Write out the records below exactly, from the line containing "You are a computer-use" through the end of the records, and omit the pictures.

(Item-finding records)
··········

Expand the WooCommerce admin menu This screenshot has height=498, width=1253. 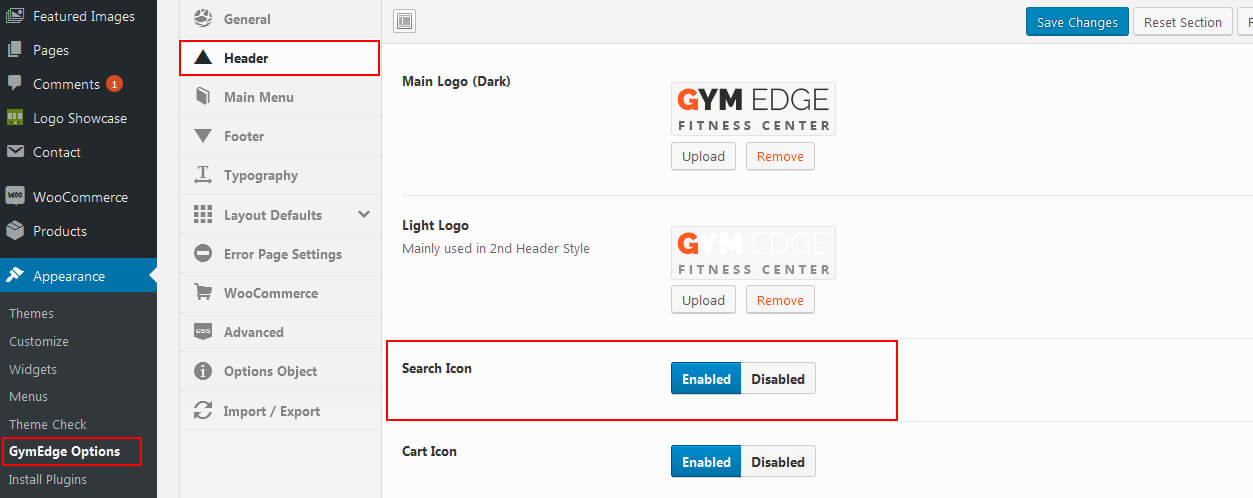[x=78, y=197]
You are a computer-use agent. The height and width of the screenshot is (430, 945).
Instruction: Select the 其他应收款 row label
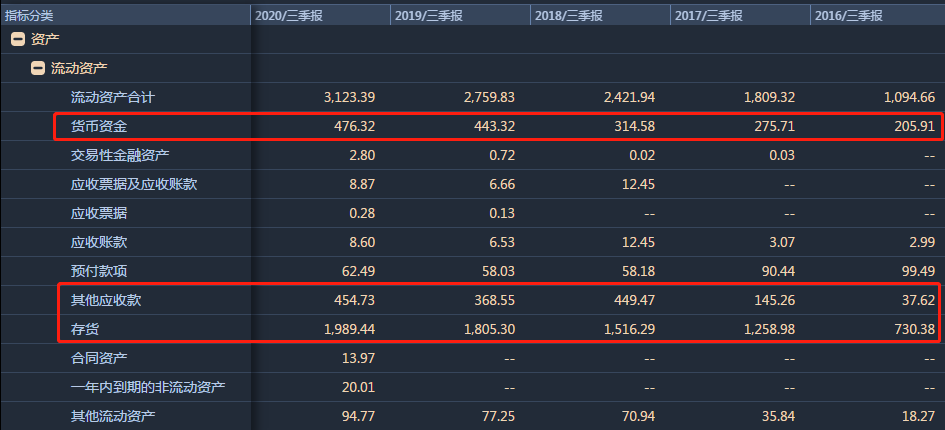pos(106,300)
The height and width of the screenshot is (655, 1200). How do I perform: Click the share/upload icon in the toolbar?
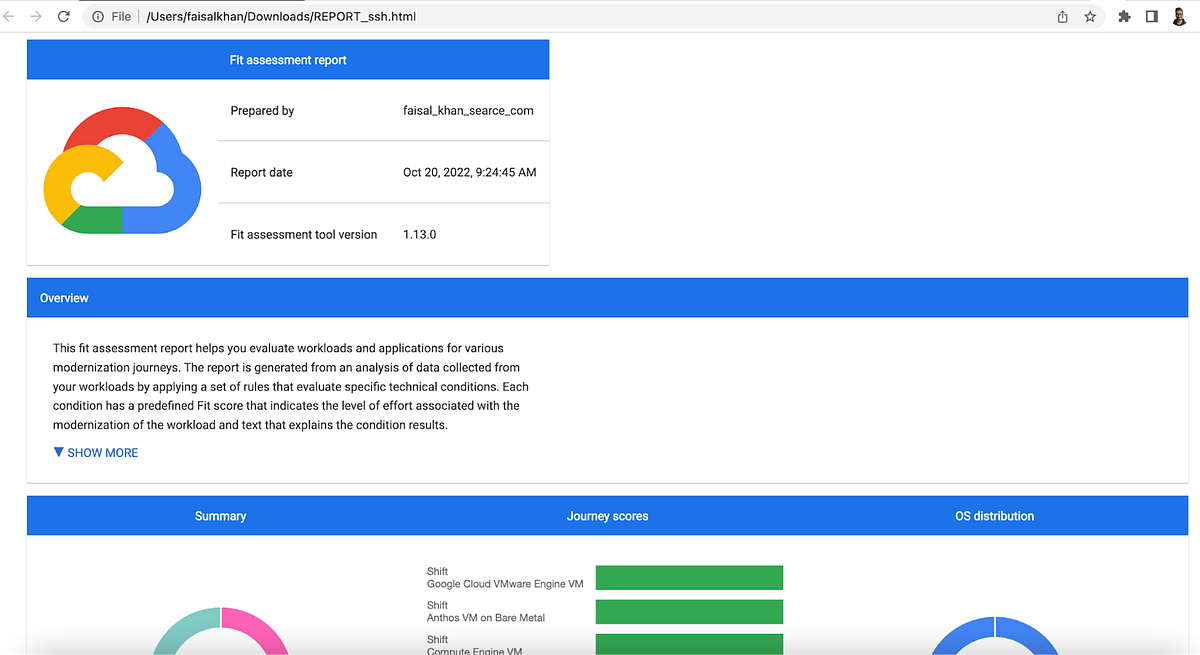coord(1061,16)
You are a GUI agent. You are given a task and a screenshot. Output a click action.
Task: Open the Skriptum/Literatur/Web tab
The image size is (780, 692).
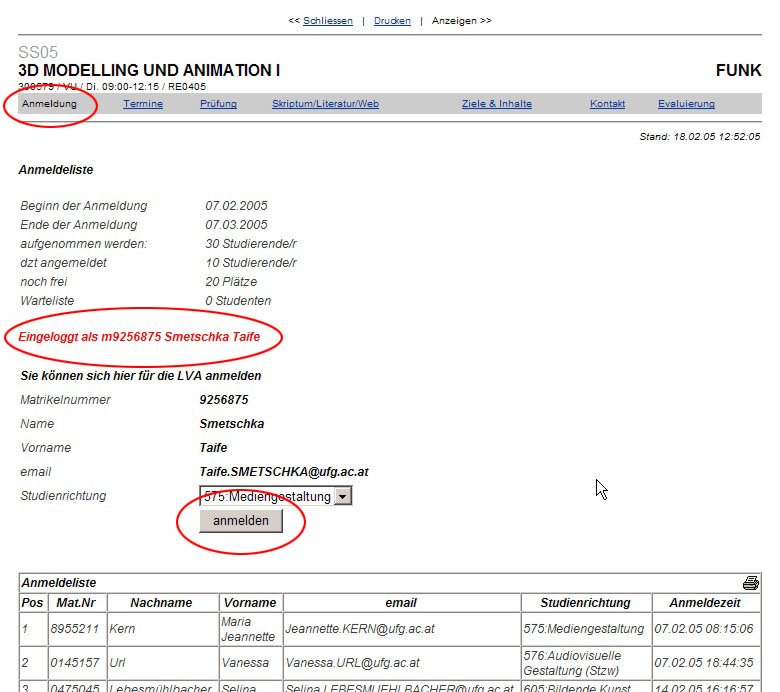pos(325,104)
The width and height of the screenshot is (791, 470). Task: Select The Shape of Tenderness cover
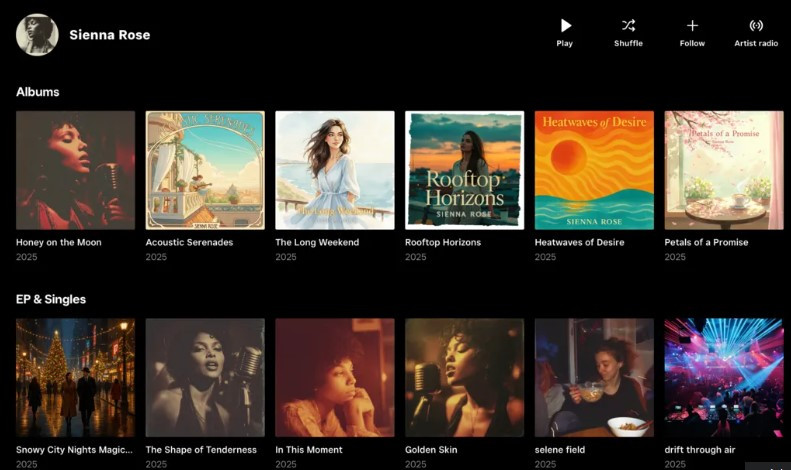tap(205, 378)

··········

Worked answer –
You are a computer-use agent. The height and width of the screenshot is (430, 945).
Instruction: Select the 其他应收款 row label
pos(106,300)
The height and width of the screenshot is (655, 1200). How do I perform: Click the share/upload icon in the toolbar?
coord(1061,16)
You are a GUI agent. You are given a task and a screenshot. Output a click action.
Task: Open the Skriptum/Literatur/Web tab
The image size is (780, 692).
pos(325,104)
The width and height of the screenshot is (791, 470). Task: Select The Shape of Tenderness cover
tap(205, 378)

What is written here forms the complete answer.